Part of the reason today was so great in Autism Land was that I had a meeting with our social worker. I spent a big chunk of this sunny afternoon talking with her about Roo’s challenges and how we deal with them, and I learned something very exciting: We are not fucking up! We’re actually doing really well when it comes to managing Roo’s behaviour and helping her develop the skills she needs. Now, folks who know us may say “Well duh! You guys are doing a great job. Roo is a great kid, and you put so much into helping her.” But they are our family and friends. They have to say that. Besides, it is much easier to see that when you view Autism Land from a distance, and can see the whole landscape. We live smack dab in the middle of it, which makes it very hard to see the progress made over time, and even harder to feel confident in our day-to-day and moment-to-moment actions and reactions. All parents second guess themselves. Many parents of children with special needs second, third and fourth guess themselves, especially on the days when it feels like your entire world is being drop kicked into hell in a handbasket.

It helped to have an objective third party hear our concerns, hear the solutions we’ve cobbled together, and then tell us that we are actually doing things right. Things like ‘the hold’ that I get Roo in when her meltdowns spiral into hurting herself or others. I felt like shit for using that to calm her down and keep everyone safe, thinking I should not have to physically restrain my child that way. Like if I was just better at handling her, it would never have to happen. Turns out that those types of meltdowns are not unusual, and  ‘the hold’ is a good technique for our situation. And the deep pressure of the bear hug coupled with my slow, soothing voice in her ear talking her through the steps to calming down is teaching her tricks that she will eventually be able to use by herself. Ignoring the spitting and the stomping? I worried that doing that was on par with letting her get away with it. But nope, it’s actually a good strategy for making it stop. Talking to her, and to Neener about Autism? God, am I fucking them up with labels, and making Roo think there is something wrong with her by telling her that her brain is different?  No, apparently not. Kids really do deal much better when they have some information to go on, and we are respecting their intelligence and their need for an explanation by being open and honest with them. So, even though I might feel like a heel sometimes, I’m not! At least, not when it comes to doing the whole Mother of a Child With Autism thing. Our social worker will back me up on that. I might get her to put it in writing.

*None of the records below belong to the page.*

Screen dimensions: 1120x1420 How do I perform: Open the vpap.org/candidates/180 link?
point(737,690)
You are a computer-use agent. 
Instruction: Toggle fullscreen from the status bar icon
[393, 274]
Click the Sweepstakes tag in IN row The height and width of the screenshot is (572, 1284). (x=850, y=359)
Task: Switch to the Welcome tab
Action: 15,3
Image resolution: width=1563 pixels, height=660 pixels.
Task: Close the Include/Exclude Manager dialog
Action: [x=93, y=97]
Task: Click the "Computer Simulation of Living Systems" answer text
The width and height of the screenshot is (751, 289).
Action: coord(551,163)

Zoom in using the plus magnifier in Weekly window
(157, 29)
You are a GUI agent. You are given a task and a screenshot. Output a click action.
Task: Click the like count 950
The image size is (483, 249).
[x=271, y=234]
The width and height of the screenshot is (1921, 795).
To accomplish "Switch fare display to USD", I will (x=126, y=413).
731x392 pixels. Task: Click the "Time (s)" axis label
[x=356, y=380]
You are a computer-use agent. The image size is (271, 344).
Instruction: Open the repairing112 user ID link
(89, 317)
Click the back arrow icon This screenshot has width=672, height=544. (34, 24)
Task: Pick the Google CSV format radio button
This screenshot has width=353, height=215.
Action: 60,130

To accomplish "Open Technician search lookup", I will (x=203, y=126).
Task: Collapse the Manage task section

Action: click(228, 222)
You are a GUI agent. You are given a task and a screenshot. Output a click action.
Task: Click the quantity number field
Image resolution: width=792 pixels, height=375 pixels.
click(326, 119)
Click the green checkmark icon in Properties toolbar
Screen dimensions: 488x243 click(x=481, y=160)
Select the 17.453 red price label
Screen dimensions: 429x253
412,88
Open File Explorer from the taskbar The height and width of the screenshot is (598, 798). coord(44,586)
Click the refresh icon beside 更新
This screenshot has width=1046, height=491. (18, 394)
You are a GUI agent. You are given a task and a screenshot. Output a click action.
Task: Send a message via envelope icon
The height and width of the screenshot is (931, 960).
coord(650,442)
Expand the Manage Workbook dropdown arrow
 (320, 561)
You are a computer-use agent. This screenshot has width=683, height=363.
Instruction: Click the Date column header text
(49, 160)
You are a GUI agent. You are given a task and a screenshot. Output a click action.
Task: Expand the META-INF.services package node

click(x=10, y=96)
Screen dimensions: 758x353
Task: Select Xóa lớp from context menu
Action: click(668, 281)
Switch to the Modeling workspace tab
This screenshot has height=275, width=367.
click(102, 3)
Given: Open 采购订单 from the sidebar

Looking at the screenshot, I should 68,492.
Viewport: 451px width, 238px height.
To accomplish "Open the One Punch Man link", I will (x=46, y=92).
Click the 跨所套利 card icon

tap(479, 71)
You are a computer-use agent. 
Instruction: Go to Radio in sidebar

I still worry about what Neener and Roo know and think about our life in Autism Land. I probably always will. I hope we can keep accepting Roo’s Autism as a part of our lives without making it the focus. And on the good days, we can actually even laugh about it. Today was indeed a good day.

As we walked down the busy street to get that after school candy, Roo began chanting at the top of her lungs, ” I am autistic! I am autistic!”

“What?” I asked, to clarify what I’d heard.

 “Autistic.” she repeated. “I’m very good at aaht.” 

“Me too.” chimed Neener.

Ah yes, the newly adopted English accents courtesy of Mary Poppins.

” Right. Well, our whole family is aahtistic.”  I grinned.

It was a beautiful day in Autism Land.